Built-ins for numbers

Related FAQs: Do you have things like 1,000,000 or 1 000 000 instead of 1000000, or something like 3.14 instead of 3,14 or vice versa? See this and this FAQ entry, also note the c built-in above.

c

This built-in converts a number to string for ``computer audience'' as opposed to human audience. That is, it formats with the rules that programming languages used to use (concretely the Java programming language), which is independent of all locale and number format settings. No grouping separators, and always uses dot as decimal separator. This is useful because otherwise numbers are converted to strings (like when they are pritend with an interpolation as ${x}) with the locale (language, country) specific number formatting, which is for human readers (like 300000 is printed as 3,000,000). This way when the number is printed not for human audience (e.g. for a database record ID used as the part of an URL or as invisible field value in a HTML form, or for printing CSS/JavaScript numerical literals) this built-in must be used to print the number (i.e. use ${x?c} instead of ${x}), or else the output will be broken depending on the current number formatting settings and locale (like the decimal point is not dot, but comma in many countries) and the value of numbers (like big numbers are possibly ``damaged'' by grouping separators).

string

Converts a number to a string. It uses the default format that the programmer has specified. Note also that you can also explicitly specify a number or date format to use.

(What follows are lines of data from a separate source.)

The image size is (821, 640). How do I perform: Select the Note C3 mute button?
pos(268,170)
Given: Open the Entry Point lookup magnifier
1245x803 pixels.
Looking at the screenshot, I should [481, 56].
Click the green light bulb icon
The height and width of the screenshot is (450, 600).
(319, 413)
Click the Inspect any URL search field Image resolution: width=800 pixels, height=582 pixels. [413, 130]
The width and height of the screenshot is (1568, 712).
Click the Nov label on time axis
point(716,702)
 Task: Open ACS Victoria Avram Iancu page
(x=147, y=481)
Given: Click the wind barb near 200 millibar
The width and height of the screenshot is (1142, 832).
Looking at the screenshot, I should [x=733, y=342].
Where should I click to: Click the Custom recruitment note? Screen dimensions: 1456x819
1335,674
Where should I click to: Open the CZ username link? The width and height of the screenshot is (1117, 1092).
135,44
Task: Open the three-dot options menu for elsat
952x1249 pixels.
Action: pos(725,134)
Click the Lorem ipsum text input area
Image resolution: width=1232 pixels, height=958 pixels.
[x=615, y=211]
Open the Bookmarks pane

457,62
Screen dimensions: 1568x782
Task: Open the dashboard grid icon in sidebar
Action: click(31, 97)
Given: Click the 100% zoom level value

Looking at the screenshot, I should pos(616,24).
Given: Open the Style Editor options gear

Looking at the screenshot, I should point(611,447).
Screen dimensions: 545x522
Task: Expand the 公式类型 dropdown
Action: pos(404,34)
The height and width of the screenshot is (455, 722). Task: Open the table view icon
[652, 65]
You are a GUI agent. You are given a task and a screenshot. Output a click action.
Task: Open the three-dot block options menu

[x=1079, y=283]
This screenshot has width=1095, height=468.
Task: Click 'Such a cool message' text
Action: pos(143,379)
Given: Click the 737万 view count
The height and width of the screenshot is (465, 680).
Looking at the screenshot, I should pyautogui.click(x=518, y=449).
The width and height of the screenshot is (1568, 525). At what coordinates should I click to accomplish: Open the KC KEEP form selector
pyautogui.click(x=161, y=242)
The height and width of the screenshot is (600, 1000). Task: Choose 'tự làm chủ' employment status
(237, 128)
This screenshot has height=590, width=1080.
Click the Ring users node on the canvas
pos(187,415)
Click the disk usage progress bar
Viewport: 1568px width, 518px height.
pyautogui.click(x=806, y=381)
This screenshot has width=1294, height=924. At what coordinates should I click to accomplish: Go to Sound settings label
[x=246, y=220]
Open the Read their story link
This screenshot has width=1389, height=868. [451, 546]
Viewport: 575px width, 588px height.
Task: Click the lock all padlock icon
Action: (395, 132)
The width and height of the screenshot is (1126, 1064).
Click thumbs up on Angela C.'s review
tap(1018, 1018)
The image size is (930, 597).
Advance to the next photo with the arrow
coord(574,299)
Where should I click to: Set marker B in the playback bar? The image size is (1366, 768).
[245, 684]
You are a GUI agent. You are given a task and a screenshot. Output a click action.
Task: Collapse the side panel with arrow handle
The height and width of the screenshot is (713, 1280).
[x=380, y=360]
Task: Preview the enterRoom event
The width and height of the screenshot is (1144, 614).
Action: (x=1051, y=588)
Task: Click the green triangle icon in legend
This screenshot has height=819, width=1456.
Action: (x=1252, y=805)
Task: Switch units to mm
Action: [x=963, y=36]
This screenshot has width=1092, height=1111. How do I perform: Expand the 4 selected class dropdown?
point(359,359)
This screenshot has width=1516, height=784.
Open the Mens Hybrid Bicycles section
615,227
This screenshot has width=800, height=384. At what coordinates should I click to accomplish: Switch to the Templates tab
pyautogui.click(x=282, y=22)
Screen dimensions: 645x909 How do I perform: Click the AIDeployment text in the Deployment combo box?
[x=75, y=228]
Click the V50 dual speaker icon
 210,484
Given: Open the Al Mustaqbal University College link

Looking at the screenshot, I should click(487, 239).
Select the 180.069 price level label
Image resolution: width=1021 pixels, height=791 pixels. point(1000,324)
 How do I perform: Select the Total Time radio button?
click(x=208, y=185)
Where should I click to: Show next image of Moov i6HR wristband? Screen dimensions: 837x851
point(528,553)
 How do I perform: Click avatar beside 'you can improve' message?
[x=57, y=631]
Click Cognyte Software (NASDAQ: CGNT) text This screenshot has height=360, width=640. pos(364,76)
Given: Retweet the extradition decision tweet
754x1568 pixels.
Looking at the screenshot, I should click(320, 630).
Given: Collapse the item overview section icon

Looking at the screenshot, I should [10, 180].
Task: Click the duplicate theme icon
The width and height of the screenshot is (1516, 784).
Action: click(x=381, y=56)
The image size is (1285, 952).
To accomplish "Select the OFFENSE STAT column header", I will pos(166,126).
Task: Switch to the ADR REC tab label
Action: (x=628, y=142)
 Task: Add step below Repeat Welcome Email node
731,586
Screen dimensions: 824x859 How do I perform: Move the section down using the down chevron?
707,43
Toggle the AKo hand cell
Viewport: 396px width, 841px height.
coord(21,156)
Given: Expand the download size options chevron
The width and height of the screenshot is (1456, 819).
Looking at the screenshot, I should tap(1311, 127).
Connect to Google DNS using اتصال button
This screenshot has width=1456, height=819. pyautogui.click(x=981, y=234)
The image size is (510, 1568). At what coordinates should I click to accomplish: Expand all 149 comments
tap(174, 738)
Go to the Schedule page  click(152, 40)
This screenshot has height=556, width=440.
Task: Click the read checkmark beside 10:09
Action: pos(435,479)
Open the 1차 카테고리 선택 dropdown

Speaking first of number formatting, there are three predefined number formats: number, currency, and percent. In this sense, you can use all of the below expressions:

<#assign answer=42/>
${answer}
${answer?string}  <#-- the same as ${answer} -->
${answer?string.number}
${answer?string.currency}
${answer?string.percent}  

If your locale is US English, this will produce:

42
42
42
$42.00
4,200%  

The output of first three expressions is identical because the first two expressions use the default format, which is "number" here. You can change this default using a setting:

<#setting number_format="currency"/>
<#assign answer=42/>
${answer}
${answer?string}  <#-- the same as ${answer} -->
${answer?string.number}
${answer?string.currency}
${answer?string.percent}  

Will now output:

$42.00
$42.00
42
$42.00
4,200%  

since the default number format was set to "currency".

Beside the three predefined formats, you can use arbitrary number format patterns written in Java decimal number format syntax both as a default setting or as an explicit format selector:

<#setting number_format="0.###E0"/>
${1234}
${12345?string("0.####E0")}  

outputs this:

1.234E3
1.2345E4  

Note that you can also write ${answer?string("number")} that will do the same as ${answer?string.number}.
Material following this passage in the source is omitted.